Dividend Policy and Investor Yield
One of the main attractions for KREF investors is its dividend. The company recently declared a quarterly dividend of $0.25 per share, which will be paid on October 15th to stockholders of record as of September 30th.
This payout translates to an annualized dividend of $1.00 per share. Based on the recent stock price, this represents a substantial dividend yield of 11.8%. Such a high yield can be appealing to income-focused investors, especially in a low-interest-rate environment.
It is important to note, however, that the company's dividend payout ratio is currently -151.52%. A negative payout ratio occurs when a company has negative earnings (a net loss) but still pays a dividend.

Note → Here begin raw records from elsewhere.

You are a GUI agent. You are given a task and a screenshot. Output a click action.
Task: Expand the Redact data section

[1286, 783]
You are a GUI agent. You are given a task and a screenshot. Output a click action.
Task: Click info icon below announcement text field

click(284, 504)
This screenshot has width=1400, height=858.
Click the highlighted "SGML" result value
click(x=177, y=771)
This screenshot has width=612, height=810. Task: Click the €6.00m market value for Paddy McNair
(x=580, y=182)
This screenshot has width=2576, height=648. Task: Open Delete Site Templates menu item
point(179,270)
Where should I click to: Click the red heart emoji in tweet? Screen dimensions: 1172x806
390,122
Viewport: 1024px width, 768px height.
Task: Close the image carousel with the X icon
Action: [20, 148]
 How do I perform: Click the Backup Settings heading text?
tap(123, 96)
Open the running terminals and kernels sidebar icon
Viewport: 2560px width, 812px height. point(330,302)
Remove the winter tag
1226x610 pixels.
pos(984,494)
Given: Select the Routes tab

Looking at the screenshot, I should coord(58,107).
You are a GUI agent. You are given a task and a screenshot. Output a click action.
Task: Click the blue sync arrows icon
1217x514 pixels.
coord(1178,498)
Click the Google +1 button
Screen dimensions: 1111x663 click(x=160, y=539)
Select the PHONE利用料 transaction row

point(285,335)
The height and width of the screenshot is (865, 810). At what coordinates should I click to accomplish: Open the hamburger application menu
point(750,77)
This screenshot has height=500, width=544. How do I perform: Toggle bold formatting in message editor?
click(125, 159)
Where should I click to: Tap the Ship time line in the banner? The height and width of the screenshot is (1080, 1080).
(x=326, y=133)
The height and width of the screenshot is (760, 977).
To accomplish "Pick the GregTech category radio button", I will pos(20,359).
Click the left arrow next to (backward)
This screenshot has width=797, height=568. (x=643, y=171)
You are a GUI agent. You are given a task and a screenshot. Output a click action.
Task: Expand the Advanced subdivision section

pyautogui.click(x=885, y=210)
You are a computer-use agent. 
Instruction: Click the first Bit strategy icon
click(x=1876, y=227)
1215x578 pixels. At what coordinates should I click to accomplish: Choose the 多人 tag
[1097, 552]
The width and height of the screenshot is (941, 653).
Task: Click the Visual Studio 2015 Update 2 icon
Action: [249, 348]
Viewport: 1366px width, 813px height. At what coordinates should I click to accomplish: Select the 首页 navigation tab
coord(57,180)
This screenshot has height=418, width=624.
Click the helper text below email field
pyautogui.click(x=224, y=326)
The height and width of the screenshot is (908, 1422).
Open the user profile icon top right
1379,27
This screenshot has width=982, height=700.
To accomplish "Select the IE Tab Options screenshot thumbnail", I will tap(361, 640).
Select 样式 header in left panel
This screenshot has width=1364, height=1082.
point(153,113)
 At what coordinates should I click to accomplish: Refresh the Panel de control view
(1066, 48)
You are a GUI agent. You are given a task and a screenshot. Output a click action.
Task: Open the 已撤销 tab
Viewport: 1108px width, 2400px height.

This situation is generally not sustainable in the long term if profitability does not improve.
Institutional Ownership Trends
A significant portion of KKR Real Estate Finance Trust's stock is held by institutional investors. Hedge funds and other large financial institutions own 70.23% of the company's shares. This high level of institutional ownership can lend stability to a stock but also means that decisions by a few large funds can have a major impact on its price.
Several institutional investors have recently increased their stakes in KREF, suggesting some see value at current prices:
- Farther Finance Advisors LLC increased its position by a remarkable 9,954.2%.
- Allworth Financial LP grew its holdings by 3,904.6%.
- EverSource Wealth Advisors LLC boosted its stake by 742.0%.
- Geneos Wealth Management Inc. doubled its position with a 100.0% increase.
These large percentage increases, while starting from small initial positions, indicate a growing interest from certain corners of the investment community. Quarry LP also initiated a new position in the company during the first quarter.